Der personelle Neuanfang in Nürnberg ist aber heikel, weil er ein zentrales Element der zweiten rotgrünen Amtszeit betrifft: die Neuregelung des Arbeitsmarktes und der Arbeitsverwaltung. Zwar will an die hochfliegenden Erwartungen, die von der Hartz-Kommission geweckt worden waren, heute lieber niemand mehr erinnert werden. Dass aber der beherzte und zügige Umbau der früheren Bundesanstalt für Arbeit hin zu einer modernen Dienstleistungsagentur weiterhin ein zentrales Betätigungsfeld bei der Bekämpfung der Arbeitslosigkeit ist, gilt unverändert. Anhaltende Unruhe an dieser Front kann die Bundesregierung daher überhaupt nicht zu gebrauchen.

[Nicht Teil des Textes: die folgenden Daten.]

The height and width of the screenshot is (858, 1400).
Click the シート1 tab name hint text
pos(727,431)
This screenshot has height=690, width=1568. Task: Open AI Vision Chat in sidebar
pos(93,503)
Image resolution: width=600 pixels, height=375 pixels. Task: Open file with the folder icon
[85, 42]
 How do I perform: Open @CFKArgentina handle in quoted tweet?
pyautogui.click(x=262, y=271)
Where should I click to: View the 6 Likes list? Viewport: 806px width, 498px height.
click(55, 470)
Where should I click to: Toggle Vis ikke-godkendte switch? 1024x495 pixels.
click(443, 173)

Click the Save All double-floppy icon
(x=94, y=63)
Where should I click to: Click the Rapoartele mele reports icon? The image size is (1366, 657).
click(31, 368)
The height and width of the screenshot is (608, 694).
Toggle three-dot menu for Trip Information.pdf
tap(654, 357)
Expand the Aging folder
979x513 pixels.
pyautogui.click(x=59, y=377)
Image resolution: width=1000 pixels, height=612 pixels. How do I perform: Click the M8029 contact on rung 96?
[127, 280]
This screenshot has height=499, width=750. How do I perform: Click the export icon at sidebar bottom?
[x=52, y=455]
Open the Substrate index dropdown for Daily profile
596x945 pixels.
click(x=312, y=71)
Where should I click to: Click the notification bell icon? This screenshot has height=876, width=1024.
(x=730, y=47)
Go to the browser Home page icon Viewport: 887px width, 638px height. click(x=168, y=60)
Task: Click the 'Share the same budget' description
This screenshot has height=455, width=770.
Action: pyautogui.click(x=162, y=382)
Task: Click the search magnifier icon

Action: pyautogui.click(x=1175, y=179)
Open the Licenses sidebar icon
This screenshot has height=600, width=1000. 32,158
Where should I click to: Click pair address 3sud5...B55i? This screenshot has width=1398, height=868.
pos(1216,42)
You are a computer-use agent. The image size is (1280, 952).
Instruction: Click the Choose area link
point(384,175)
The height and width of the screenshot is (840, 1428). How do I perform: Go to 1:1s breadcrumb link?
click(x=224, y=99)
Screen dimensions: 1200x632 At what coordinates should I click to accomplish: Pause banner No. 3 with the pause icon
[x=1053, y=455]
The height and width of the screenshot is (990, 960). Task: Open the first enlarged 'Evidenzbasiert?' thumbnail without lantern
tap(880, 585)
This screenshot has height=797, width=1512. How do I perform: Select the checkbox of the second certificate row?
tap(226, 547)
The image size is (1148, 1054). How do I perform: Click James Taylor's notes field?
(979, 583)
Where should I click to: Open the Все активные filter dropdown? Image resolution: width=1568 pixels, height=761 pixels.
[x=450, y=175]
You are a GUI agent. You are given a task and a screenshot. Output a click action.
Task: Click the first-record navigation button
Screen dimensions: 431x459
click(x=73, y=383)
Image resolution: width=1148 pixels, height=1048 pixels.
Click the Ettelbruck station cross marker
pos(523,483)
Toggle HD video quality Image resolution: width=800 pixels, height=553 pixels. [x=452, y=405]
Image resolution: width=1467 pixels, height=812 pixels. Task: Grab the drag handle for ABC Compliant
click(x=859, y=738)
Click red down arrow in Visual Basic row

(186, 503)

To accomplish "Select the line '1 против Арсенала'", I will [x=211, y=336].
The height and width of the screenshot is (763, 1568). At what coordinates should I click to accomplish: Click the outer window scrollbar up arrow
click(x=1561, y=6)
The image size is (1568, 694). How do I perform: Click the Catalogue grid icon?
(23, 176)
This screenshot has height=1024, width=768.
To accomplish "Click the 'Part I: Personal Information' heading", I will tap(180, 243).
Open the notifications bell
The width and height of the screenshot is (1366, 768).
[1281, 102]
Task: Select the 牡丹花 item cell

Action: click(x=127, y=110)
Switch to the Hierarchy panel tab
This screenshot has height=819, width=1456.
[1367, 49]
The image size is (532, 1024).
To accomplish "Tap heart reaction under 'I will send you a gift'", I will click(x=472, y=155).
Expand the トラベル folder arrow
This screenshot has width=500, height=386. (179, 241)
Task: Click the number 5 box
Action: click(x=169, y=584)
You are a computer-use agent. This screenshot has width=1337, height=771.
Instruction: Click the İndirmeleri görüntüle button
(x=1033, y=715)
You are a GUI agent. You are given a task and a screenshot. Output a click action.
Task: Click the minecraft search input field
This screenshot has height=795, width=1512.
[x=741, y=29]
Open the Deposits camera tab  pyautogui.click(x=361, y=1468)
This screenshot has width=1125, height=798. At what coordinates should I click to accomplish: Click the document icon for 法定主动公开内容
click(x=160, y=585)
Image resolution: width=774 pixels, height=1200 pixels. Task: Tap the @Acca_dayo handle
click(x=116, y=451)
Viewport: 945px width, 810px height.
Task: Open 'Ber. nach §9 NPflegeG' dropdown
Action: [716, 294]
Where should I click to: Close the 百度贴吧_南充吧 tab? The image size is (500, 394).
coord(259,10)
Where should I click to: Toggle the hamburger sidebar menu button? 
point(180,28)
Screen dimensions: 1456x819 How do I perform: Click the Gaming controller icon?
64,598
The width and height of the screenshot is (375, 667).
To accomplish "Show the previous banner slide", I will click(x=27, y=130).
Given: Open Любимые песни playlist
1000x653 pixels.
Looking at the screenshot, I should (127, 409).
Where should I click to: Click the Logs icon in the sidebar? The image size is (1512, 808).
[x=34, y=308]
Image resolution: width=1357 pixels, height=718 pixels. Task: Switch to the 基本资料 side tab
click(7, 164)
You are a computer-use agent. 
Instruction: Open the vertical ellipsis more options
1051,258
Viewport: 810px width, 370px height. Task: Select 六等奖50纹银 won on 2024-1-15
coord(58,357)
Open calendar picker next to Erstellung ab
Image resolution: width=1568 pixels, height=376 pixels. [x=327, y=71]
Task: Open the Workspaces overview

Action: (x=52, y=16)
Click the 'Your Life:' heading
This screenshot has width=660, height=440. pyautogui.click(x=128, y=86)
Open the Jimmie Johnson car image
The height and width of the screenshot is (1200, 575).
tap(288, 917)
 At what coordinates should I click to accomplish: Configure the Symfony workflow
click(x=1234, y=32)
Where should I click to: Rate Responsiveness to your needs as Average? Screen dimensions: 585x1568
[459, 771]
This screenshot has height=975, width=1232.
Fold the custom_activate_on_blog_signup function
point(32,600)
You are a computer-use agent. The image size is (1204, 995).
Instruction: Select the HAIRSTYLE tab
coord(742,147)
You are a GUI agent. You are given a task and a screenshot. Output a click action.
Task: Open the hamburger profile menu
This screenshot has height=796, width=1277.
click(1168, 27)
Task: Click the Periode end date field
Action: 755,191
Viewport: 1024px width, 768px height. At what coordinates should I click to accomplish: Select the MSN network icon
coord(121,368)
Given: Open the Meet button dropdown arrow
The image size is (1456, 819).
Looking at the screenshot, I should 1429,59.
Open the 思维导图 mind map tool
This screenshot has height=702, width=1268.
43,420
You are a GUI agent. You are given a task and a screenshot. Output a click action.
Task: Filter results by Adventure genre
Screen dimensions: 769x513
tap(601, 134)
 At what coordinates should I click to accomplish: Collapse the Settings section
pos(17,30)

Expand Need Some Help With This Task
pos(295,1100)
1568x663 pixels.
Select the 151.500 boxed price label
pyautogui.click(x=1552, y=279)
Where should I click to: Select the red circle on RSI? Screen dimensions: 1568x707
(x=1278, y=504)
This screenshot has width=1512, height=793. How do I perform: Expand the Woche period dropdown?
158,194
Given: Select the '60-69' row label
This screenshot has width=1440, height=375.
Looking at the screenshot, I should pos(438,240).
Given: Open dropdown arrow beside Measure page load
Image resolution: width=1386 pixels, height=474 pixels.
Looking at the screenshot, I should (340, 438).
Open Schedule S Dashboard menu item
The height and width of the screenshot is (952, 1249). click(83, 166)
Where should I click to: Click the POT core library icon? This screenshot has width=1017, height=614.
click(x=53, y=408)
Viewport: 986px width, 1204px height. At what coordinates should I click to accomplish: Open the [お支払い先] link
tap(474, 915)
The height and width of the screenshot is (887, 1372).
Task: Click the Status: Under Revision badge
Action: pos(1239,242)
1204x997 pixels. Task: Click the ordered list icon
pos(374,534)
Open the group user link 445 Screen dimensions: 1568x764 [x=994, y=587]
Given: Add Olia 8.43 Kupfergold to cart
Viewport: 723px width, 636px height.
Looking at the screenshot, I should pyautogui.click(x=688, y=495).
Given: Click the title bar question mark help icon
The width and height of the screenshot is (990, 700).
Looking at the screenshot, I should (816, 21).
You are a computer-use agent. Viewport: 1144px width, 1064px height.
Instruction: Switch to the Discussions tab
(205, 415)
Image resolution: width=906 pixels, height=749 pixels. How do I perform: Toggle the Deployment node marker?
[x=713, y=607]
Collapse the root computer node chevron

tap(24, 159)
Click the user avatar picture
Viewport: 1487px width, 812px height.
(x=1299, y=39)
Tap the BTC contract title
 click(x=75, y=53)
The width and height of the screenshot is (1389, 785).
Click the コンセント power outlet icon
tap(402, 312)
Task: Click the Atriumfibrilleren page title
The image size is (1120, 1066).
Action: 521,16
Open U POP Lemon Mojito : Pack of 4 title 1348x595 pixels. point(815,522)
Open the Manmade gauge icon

In ebendiesem Umstand liegt die Schwierigkeit beim personellen Neubeginn begründet. Es muss ein wirklich überzeugender Name her, einer, dem man zutraut, aus dem Stand heraus dort weitermachen zu können, wo Gerster jetzt aufhören muss. Allzu viele Personen gibt es aber nicht, denen man einerseits die Umsteuerung einer Arbeitsverwaltung, die immer noch rund 90000 Mitarbeiter umfasst, zutraut, und die fachlich derart in der Materie stecken, dass sie keine lange Anlernzeit in Anspruch nehmen müssten. Nebenbei sollte der neue Chef der Bundesagentur ein sicheres, aber kein übertrieben selbstgewisses Auftreten haben. Neben seiner fachlichen Eignung wären jetzt auch eine freundliche Wesensart im Umgang mit Parlamentariern und geschmeidige Kommunikationsbegabungen für den Umgang mit den Medien durchaus angebracht.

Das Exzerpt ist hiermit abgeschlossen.